** SUPPLIED MATERIAL follows **

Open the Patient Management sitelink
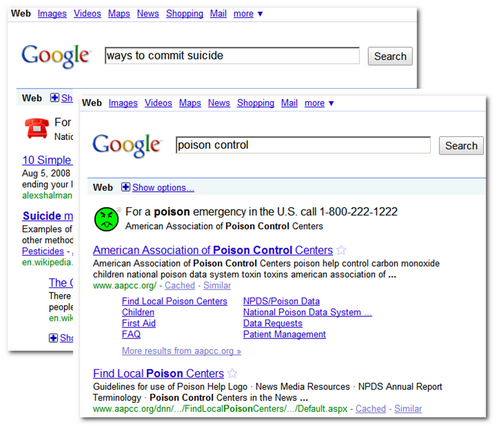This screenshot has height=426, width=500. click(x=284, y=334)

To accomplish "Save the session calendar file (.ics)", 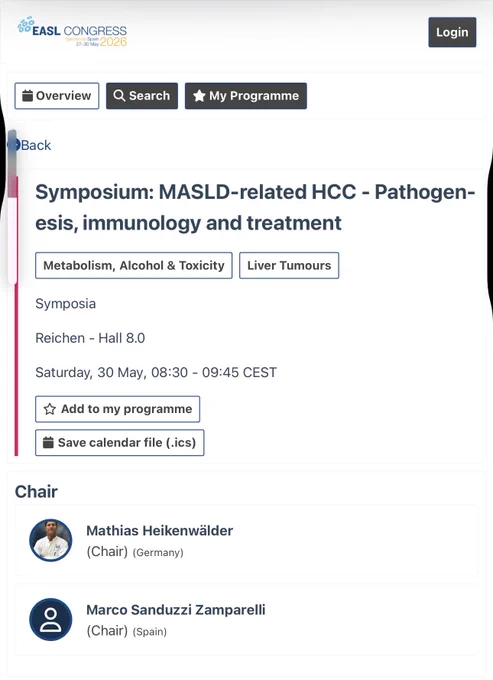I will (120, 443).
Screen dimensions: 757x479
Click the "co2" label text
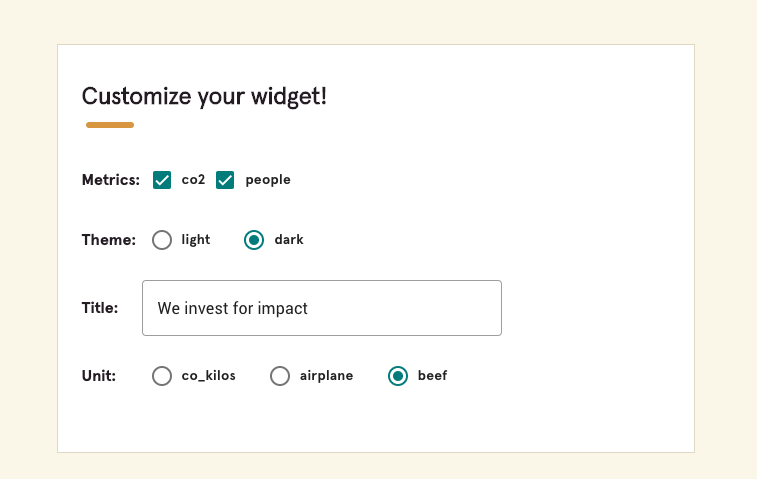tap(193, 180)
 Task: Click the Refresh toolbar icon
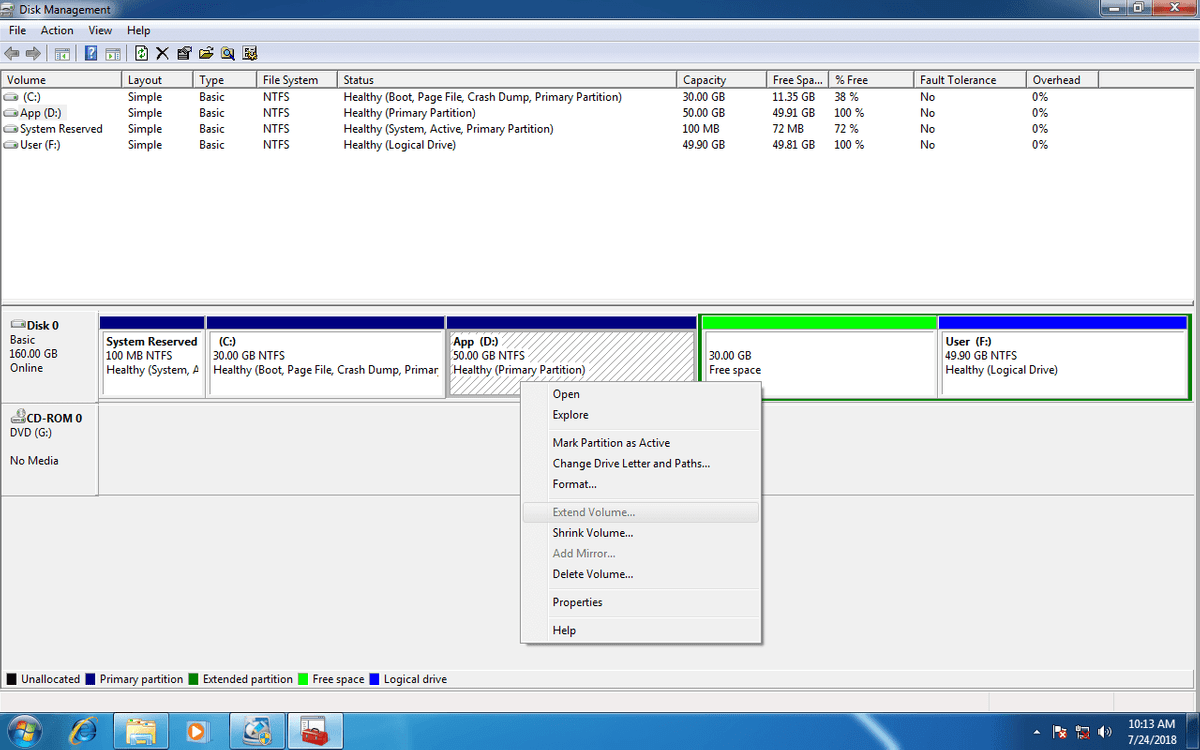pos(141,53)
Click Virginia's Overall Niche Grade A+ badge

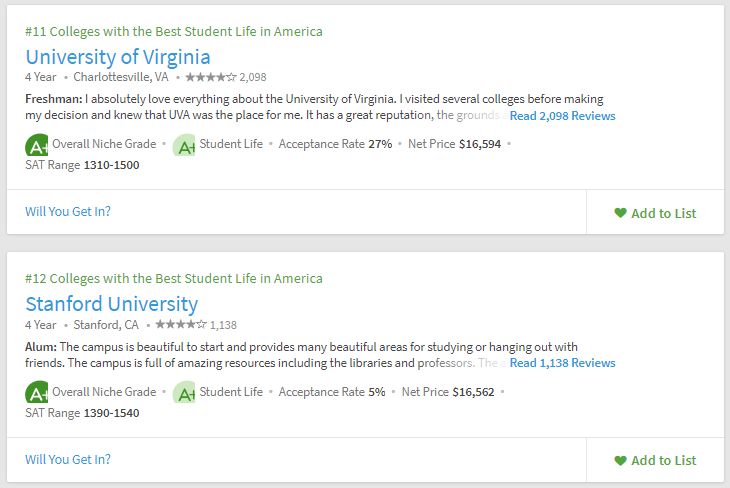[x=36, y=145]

** End of SUPPLIED MATERIAL **

§ TO DO
The copy you give must run from the line containing "Screen dimensions: 757x479" through the last line of the records, exactly, with the pictures left out.

§ SOLUTION FOR THIS EXERCISE
Screen dimensions: 757x479
Click the "co2" label text
tap(193, 180)
 Task: Click the Refresh toolbar icon
pos(141,53)
Click Virginia's Overall Niche Grade A+ badge

[x=36, y=145]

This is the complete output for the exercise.